Using cuBLASMp for Tensor Parallelism in Distributed Machine Learning#

cuBLASMp is well-suited to perform some of the most commonly used GEMMs in distributed machine learning. cuBLASMp 0.3.0 release added two such popular variants: AllGather+GEMM (AG+GEMM) and GEMM+ReduceScatter (GEMM+RS) in the TN format, both implemented with communication-computation overlap achieved with the NVSHMEM backend. Version 0.4.0 added support for GEMM+AllReduce in the TN format. In AllGather+GEMM and GEMM+ReduceScatter, the support for NN format was added in cuBLASMp 0.4.0 while NT and TT formats were added in cuBLASMp 0.5.0.

cublasMpMatmul is the recommended API to perform those operations.

AllGather+GEMM and GEMM+ReduceScatter in terms of traditional PBLAS#

AllGather+GEMM and GEMM+ReduceScatter algorithms are both special cases of a traditional PBLAS GEMM operation, as used both in cuBLASMp and ScaLAPACK (P?GEMM).

Specifically, the data layout is a special case of 2D block-cyclic data layout, i.e., a 1D layout without the cyclic distribution:

For AG+GEMM, A and B are stored in column-major and distributed over processes column-wise (row-major), C and D are stored in column-major and distributed over processes row-wise (column-major).

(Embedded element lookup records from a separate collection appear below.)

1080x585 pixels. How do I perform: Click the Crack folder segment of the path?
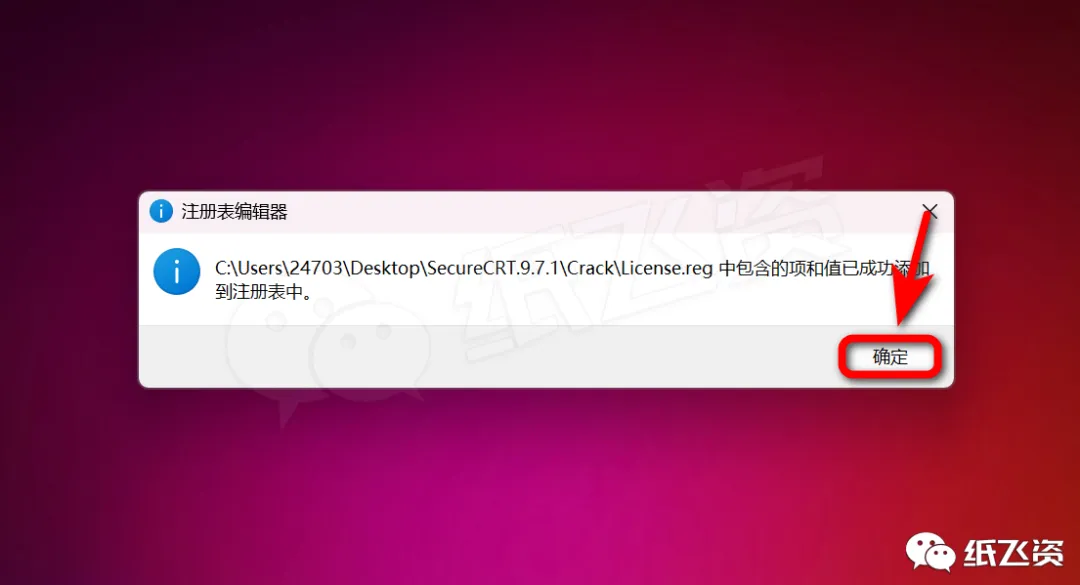(590, 268)
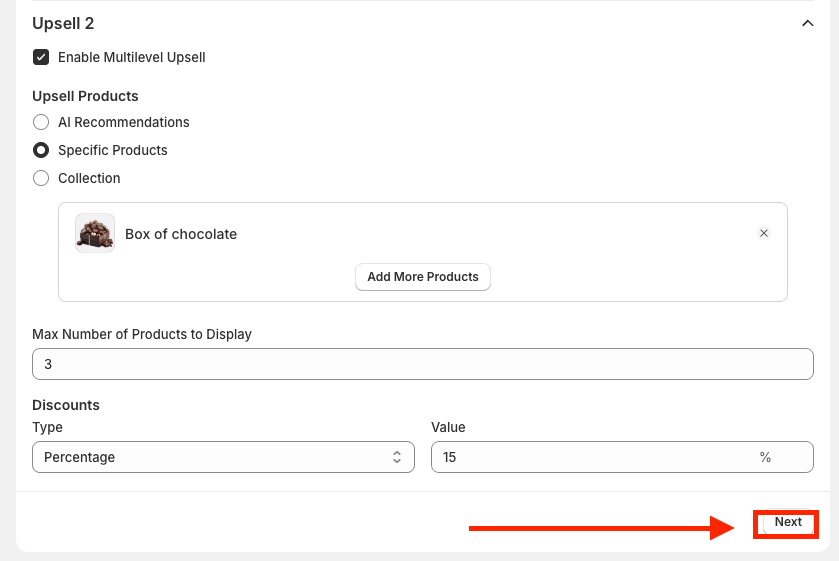Open the discount Type Percentage dropdown
839x561 pixels.
click(222, 457)
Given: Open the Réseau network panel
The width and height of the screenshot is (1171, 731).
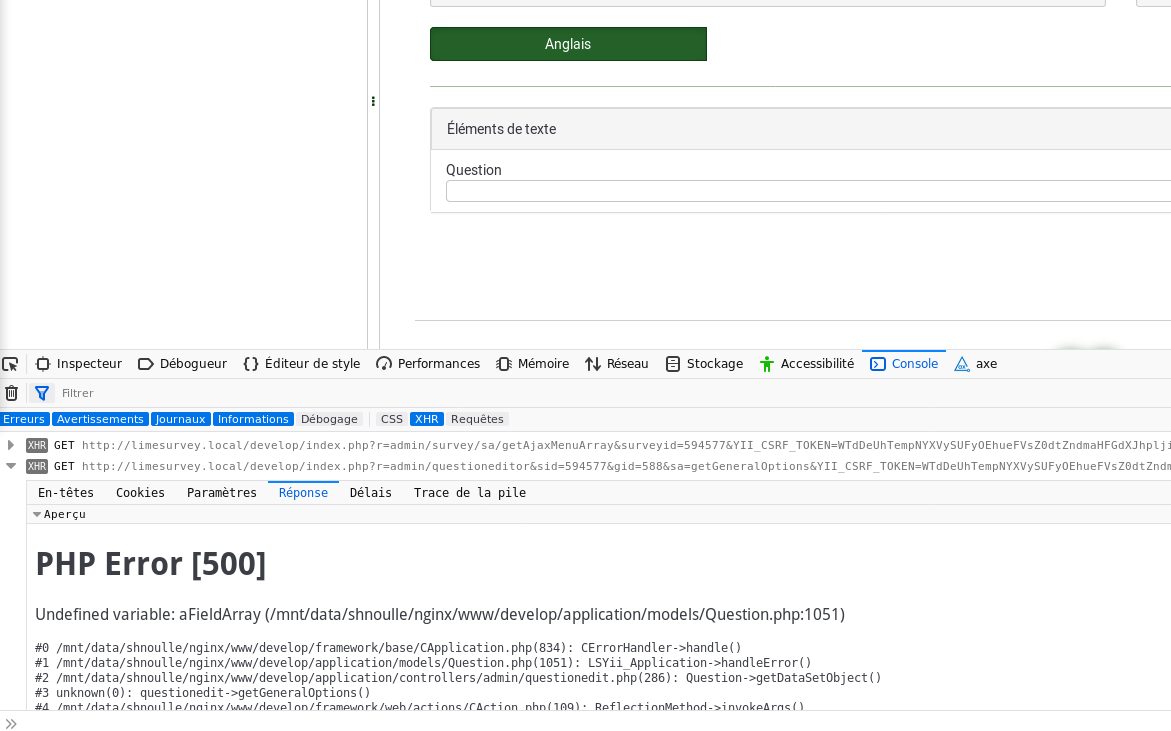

This translates to the process grid of A and B being 1 x nprocs (1 row of processes and nproc columns), and the output process grid of C and D being nprocs x 1. The number of rows of A and B is row block size, and the number of columns is column block size * nprocs. The number of rows of C and D is row block size * nprocs. This makes both layouts 1D and acyclic.
Respectively, for GEMM+RS, A and B are distributed row-wise (column-major), C and D - column-wise (row-major). The process grid of A and B is nprocs x 1 and the output process grid of C and D is 1 x nprocs.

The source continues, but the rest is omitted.